Jadi Lempung
Belakangan aku sedang dilanda kebosanan parah. Aku ingin pergi dari kota ini. Sumpah. Bosan sebosan-bosannya.
Sebetulnya jadwal bepergianku sudah kurancang penuh dan masak-masak untuk tahun ini. Apalagi aku sudah bisa ambil cuti besar tiga bulanan (walaupun nggak mungkin disetujui penuh, paling enggak bisa ambil 2-3 minggu cuti, kalau suasana hati bos sedang baik), tapi melihat kondisi sekarang.. sudah 10 minggu lebih aku 90% bekerja dari rumah. Jadi agaknya impian ini pupus saja.
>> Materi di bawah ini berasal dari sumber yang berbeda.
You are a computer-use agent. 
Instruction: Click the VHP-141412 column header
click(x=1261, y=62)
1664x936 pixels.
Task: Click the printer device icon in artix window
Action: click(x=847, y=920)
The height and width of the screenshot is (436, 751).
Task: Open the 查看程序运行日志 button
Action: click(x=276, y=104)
Melihat kasus di negara kita makin meroket, aku pupus harapan betul.. jangankan kesana, makan soto mi di depan Kebun Raya Bogor aja kayanya hampir enggak mungkin.
Sumpah, aku bosan.
Tapi siapa aku sesumbar begini, membuat tulisan bosan pengen liburan yang nggak sensitif binti nggak prihatin seperti ini, bangsat memang.
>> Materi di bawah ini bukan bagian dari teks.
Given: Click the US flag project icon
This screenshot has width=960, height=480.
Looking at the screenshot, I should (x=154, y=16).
Ya emang harusnya aku mungkin nggak menulis gini ya, harusnya aku kaya orang-orang aja kali ya. Toh aku punya bukti swab negatif – nggak harus beli yang ilegal di e-commerce, harusnya aku tinggal bikin surat apa itu buat yang bisa pergi-pergi.. beli tiket, ke bandara, trus kabur deh. Iya gitu kan?
Seperti ribuan manusia lainnya yang kemarin-kemarin hitungannya mungkin berapa puluh persennya mayoritas eksodus ilegal itu.. pergi mereka, entah apa aja alasannya, tapi bisa pergi mereka. Gitu kan?
Bangsat memang.
Harusnya aku bisa gitu aja kan?
Jaman begini dan memang sudah semestinya sejak dulu kita kudu belajar sing akeh, prihatin sing akeh, nabung sing akeh, maringi sing akeh, nulungi sing akeh, sabar lan ikhlas sing akeh. Belajar dadi menungso sing tenanan menungso. Dudu menungso rupa kirik, dudu menungso rupa munyuk. Dadi menungso sing menungso.
Susah memang bertugas jadi manusia.
Kadang-kadang capek juga, pengen balik jadi lempung biasa aja.